Egypt was due to receive a team from the International Monetary Fund at the end of September to discuss the terms of the loan. It urgently needs financial support to prop up state coffers weakened by economic turmoil since the popular uprising last year that ousted President Hosni Mubarak.
“The authorities are working on their economic programme and have indicated that they need some additional time to advance their preparations and be ready to receive a mission,” IMF spokeswoman Wafa Amr said in emailed statement on Monday.
“We are ready to send a technical team to Cairo to discuss possible financial support for a homegrown programme as soon as this process is completed.”
Al-Borsa financial daily quoted Egyptian Finance Minister Mumtaz al-Said on Monday as saying the government needed to complete the economic programme before the loan talks to demonstrate to the IMF that it is serious.
The programme’s two main axes are a restructuring of subsidies and taxes, he said. The government is working diligently on studies of these and the reform programme should be finished soon, Saeed added.
Optimism that a new, Islamist-led administration was moving fast to secure the long-delayed loan and avoid a fiscal crunch has sent the country’s stock market soaring in recent months, and yields on government debt have tumbled.
Economists and stock market traders said they were concerned the postponement meant Egypt’s fiscal crisis could drag on for months. The benchmark share index tumbled 3 percent on Monday partly on news of the delayed visit.
“I think delaying it creates more uncertainty, and uncertainty is bad,” said David Cowan, an economist with Citi.
The IMF is demanding Egypt put a programme in place that will narrow a budget deficit that has mushroomed to 11 percent of gross domestic product since the uprising ousted Mubarak in February 2011.
President Mohamed Mursi’s government says it wants to limit energy subsidies, which eat up about a quarter of all state spending, by targeting them more towards those who need them most.
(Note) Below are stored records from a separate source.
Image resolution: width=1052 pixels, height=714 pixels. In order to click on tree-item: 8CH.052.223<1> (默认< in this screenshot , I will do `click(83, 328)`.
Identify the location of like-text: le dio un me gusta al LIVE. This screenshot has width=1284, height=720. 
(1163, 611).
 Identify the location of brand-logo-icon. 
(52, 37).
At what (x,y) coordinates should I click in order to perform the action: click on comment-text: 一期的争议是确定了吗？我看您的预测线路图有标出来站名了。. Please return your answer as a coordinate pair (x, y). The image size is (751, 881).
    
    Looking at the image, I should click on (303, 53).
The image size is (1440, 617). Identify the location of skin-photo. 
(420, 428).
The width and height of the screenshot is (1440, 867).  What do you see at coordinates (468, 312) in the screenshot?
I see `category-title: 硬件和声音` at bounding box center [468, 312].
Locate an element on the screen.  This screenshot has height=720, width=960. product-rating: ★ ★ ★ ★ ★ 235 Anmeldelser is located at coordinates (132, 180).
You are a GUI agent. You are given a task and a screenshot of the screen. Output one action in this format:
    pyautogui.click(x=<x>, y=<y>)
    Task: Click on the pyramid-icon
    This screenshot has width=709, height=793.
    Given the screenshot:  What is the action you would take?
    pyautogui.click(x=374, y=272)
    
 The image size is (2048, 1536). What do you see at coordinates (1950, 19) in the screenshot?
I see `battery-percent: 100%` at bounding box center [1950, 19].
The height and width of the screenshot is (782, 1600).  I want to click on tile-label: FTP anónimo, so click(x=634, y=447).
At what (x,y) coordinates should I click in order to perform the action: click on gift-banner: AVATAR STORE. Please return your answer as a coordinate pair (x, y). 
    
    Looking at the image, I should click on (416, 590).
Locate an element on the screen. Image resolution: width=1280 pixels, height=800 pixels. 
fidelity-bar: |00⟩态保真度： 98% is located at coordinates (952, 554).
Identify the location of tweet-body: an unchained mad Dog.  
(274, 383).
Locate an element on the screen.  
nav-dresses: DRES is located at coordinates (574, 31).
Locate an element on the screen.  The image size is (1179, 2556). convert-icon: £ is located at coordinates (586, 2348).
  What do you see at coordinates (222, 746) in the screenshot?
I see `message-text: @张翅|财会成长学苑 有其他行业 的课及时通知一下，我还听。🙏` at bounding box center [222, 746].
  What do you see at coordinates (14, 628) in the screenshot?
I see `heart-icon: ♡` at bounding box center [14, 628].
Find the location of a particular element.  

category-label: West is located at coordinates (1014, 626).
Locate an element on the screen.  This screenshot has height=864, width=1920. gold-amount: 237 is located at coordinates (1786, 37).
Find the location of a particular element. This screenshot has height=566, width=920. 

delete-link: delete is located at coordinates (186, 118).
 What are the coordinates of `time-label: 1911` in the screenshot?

Yet the government, facing parliamentary elections sometime in the coming months, is anxious about pushing through austerity measures that could trigger voter anger, analysts say.
Prime Minister Hisham Kandil said last month that the government planned to introduce a coupon or smart card system in October to ensure that the poor, rather than everyone, got subsidised butane cooking gas.
The government sells canisters of butane for 5 Egyptian pounds ($0.82) each, while their actual production cost is more than 65 pounds.
Kandil said the government would tackle other subsidised petroleum products such as petrol and diesel within the coming months.
Al-Borsa quoted Saeed as saying the IMF team would not return until well after the IMF’s annual meeting in Tokyo. That meeting takes place on October 9-14.
The government is also lobbying hard to kick-start inward investment that has stagnated since the uprising.
The finance minister was not immediately available for comment.